### Task statement
Please retype the records below exactly, leaving out any pictures.

### Stored data
○ ○ ○ ○
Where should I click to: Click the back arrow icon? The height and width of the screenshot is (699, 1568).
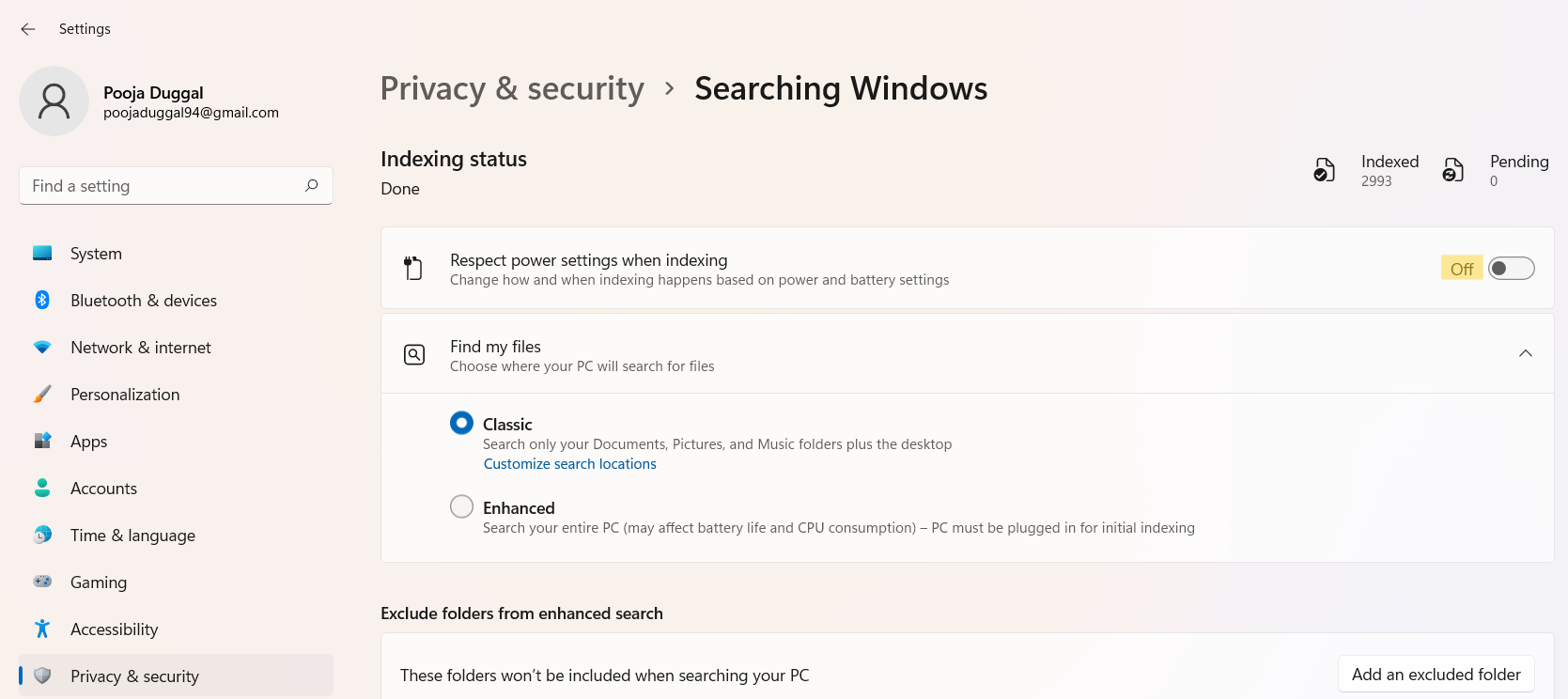click(28, 29)
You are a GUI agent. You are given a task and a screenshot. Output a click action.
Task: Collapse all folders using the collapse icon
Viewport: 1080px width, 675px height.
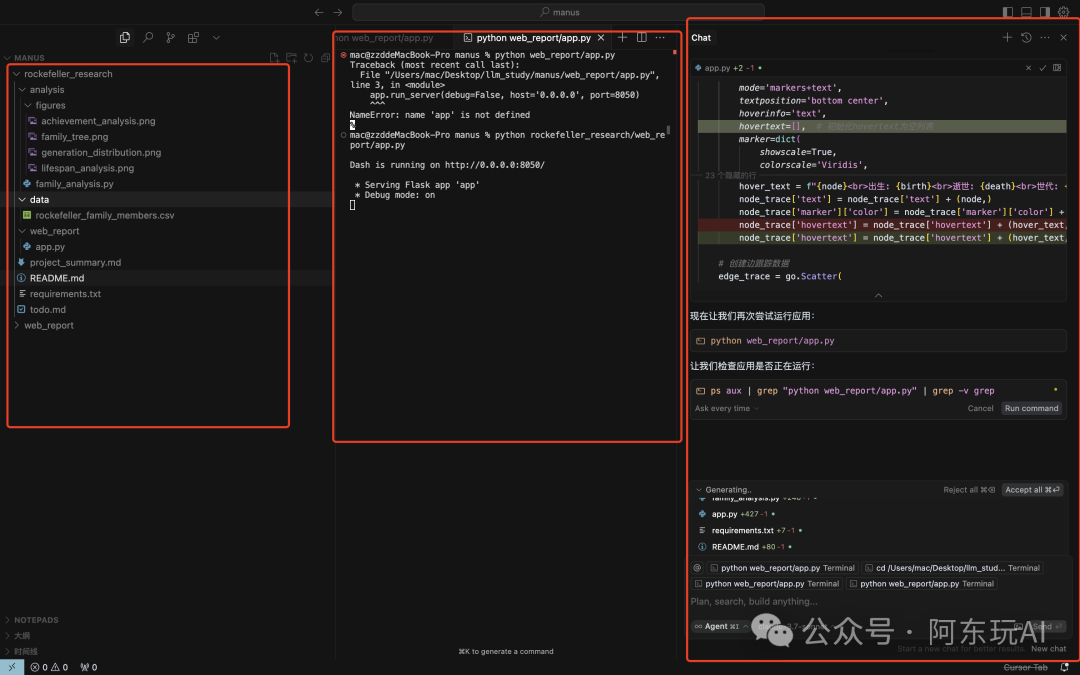(x=325, y=57)
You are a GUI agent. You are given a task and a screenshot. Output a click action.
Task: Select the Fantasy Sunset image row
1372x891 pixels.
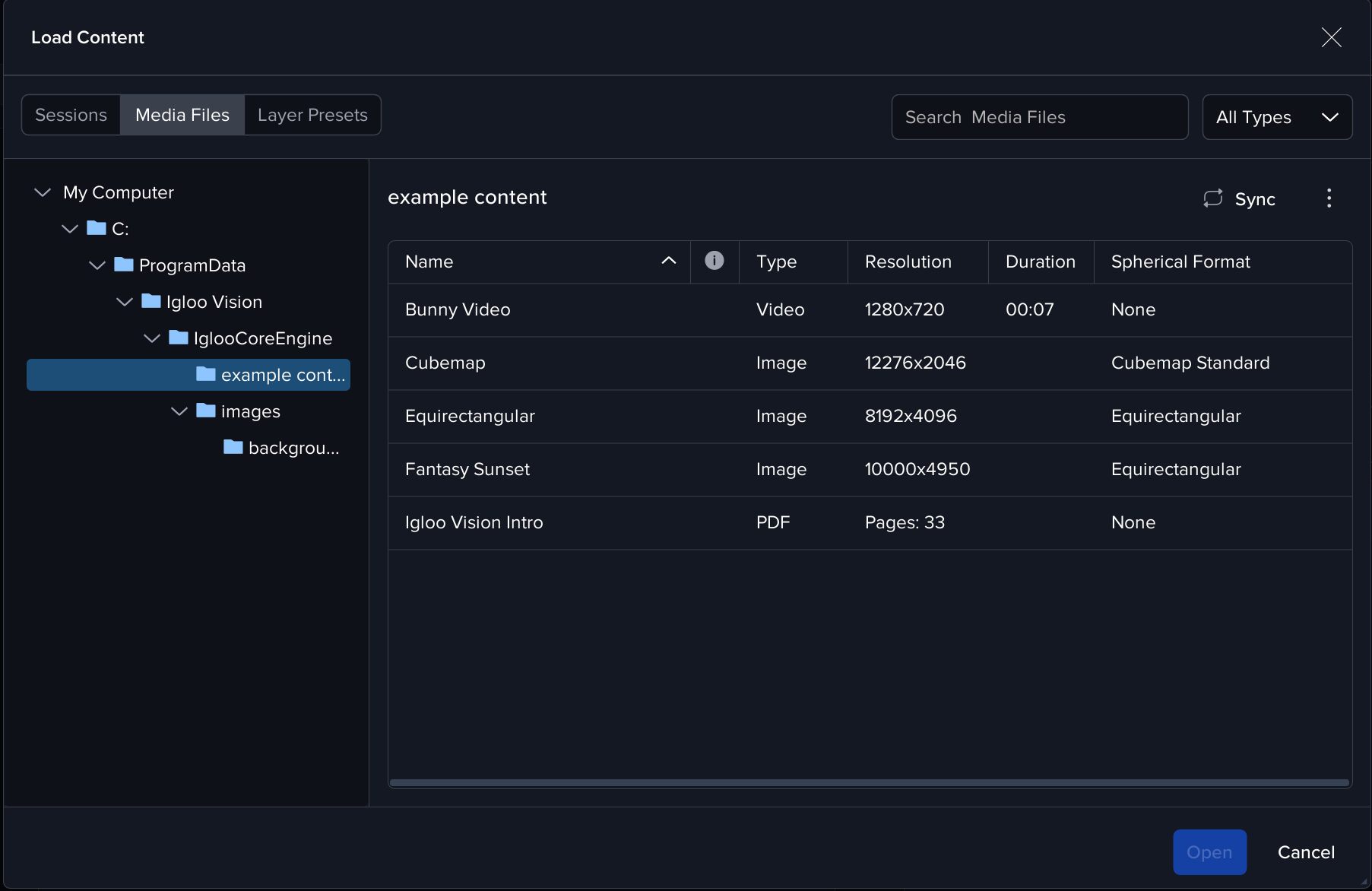[869, 469]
○ ○ ○ ○
### Exercise result
Where should I click to: Click the back arrow icon? The height and width of the screenshot is (699, 1568).
click(28, 29)
You are a GUI agent. You are given a task and a screenshot. Output a click action.
Task: Collapse all folders using the collapse icon
Viewport: 1080px width, 675px height.
(x=325, y=57)
You are a GUI agent. You are given a task and a screenshot. Output a click action.
Task: Select the Fantasy Sunset image row
1372x891 pixels.
[869, 469]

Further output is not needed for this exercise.